韓国・大邱で保守党員が大量離党、保守地盤に異変 地方衰退と戒厳問題が背景
韓国・大邱で保守党員が大量離党、保守地盤に異変

激戦地・大邱、野党牙城で相次いだ造反の背景 揺らぐ韓国保守の足元

韓国の李在明(イジェミョン)大統領は4日、就任1年を迎えた。革新系でありながら理念に縛られない「実用主義」を掲げる李氏の支持率は高く、3日に投開票された統一地方選では与党「共に民主党」が全国的に優位に立った。一方、尹錫悦(ユンソンニョル)前大統領による「非常戒厳」宣言の後遺症で、保守系最大野党「国民の力」は混迷を深めている。順調に見える政権運営の光と影を探る連載の中編として、保守の牙城・大邱で起きた異変を報告する。

保守の心臓・大邱、市長選は保守候補が勝利も足元に異変

ソウルから南東に約200キロの大邱(テグ)は、故朴正熙(パクチョンヒ)元大統領の地元であり、「保守の心臓」と称される。3日の統一地方選で行われた大邱市長選では、保守系野党「国民の力」の秋慶鎬(チュギョンホ)氏が、革新系与党「共に民主党」の金富謙(キムブギョム)氏を8ポイント以上の差で破った。2024年12月の尹錫悦前大統領による「非常戒厳」宣言時に与党だった国民の力が全国的に苦戦する中、保守地盤の強固さを示す結果となった。

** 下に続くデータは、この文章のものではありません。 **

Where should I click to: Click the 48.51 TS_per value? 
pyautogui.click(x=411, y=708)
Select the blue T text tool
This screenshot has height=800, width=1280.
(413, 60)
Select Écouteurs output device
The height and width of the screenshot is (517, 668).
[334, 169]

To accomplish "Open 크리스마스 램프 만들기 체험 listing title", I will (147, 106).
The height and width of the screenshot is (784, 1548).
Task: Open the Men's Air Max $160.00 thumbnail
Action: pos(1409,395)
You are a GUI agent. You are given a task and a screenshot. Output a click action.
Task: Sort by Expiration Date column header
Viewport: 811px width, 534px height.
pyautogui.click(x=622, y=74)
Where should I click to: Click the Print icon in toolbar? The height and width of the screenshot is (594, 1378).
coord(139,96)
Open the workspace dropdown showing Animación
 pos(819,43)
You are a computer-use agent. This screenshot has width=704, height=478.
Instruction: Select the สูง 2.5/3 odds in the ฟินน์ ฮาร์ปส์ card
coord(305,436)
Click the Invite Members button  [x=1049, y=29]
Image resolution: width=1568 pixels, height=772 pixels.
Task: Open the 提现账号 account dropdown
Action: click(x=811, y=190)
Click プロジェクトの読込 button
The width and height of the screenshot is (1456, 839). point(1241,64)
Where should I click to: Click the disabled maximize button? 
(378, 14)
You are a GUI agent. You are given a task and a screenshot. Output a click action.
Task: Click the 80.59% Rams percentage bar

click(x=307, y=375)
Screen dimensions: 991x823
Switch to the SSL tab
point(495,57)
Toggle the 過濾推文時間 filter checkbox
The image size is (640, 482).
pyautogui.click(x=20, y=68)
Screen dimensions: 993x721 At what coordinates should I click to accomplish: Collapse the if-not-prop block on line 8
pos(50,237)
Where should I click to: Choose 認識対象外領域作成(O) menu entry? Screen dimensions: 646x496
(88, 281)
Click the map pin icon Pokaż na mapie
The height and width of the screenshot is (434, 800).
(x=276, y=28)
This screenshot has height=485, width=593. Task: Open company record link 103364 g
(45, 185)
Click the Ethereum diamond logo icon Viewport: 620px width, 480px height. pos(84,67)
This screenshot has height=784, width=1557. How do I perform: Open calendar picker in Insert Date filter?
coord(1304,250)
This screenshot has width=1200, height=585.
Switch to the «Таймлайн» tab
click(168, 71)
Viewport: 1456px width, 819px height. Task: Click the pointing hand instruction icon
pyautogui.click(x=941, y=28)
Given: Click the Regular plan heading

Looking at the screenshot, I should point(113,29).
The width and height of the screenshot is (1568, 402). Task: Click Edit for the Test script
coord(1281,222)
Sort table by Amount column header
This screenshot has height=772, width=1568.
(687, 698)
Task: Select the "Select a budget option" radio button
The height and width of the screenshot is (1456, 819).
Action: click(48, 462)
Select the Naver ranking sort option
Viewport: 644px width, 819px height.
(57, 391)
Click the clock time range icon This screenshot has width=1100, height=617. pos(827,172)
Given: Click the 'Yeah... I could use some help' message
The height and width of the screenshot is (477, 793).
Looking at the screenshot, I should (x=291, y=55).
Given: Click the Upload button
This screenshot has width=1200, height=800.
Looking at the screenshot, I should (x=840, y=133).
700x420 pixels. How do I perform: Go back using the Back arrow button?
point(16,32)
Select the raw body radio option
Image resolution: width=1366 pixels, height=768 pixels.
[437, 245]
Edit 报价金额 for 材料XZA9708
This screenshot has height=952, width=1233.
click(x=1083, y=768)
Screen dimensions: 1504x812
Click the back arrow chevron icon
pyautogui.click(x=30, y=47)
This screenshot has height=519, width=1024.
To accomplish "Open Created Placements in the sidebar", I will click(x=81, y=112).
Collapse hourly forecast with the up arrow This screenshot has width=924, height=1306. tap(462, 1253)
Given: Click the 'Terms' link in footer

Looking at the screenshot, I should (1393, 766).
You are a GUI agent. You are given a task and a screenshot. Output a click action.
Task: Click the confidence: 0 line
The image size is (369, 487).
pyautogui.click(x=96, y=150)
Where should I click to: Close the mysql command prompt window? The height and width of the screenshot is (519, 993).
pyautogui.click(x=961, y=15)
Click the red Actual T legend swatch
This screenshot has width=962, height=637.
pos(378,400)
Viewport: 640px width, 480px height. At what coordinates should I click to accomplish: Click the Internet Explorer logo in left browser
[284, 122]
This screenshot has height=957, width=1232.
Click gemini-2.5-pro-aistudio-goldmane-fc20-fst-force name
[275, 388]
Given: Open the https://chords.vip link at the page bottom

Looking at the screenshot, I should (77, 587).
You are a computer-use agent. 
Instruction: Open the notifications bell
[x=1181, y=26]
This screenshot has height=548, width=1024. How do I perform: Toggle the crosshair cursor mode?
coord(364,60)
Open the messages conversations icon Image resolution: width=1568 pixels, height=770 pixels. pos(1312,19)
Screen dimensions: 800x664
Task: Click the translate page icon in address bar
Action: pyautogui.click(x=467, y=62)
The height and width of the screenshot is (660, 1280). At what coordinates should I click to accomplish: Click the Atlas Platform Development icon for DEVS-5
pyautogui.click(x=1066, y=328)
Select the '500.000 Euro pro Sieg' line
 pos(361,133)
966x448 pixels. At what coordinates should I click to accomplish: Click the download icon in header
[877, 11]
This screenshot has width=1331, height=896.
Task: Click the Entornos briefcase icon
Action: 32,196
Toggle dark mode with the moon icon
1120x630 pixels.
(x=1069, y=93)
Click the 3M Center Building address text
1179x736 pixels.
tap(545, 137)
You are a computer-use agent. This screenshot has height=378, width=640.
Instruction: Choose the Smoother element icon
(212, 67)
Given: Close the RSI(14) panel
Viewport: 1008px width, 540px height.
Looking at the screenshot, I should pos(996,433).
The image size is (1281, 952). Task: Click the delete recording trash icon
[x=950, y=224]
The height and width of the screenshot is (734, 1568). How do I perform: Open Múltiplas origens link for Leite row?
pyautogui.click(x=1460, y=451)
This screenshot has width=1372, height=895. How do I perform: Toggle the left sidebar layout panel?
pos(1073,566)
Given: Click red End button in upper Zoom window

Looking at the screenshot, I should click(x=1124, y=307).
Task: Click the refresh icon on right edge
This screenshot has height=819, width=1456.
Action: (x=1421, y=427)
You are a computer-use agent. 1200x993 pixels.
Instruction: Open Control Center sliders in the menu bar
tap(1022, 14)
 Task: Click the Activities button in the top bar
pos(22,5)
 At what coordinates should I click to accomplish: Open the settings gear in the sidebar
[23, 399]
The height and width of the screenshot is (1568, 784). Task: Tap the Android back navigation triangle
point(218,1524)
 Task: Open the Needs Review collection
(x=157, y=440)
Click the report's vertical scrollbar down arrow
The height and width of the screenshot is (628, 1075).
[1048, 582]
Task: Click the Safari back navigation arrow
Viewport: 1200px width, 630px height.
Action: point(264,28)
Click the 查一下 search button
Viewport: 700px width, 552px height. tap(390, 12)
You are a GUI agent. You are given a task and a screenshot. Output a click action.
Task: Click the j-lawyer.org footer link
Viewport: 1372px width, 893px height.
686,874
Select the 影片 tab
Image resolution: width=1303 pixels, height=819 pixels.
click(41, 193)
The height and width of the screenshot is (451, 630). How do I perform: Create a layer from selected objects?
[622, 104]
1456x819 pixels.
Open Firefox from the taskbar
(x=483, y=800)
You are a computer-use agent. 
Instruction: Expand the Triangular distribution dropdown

しかし、足元では異変が起きていた。5月10日、大邱市内で国民の力の党員1325人が一斉に離党。金氏への支持を表明する記者会見を開き、「保守の名のもとに保守を裏切る政治に、これ以上従わない」と党執行部を批判する宣言を読み上げた。離党の動きはこの日だけで終わらず、金氏陣営によると大邱では計3000人以上が国民の力を離れた。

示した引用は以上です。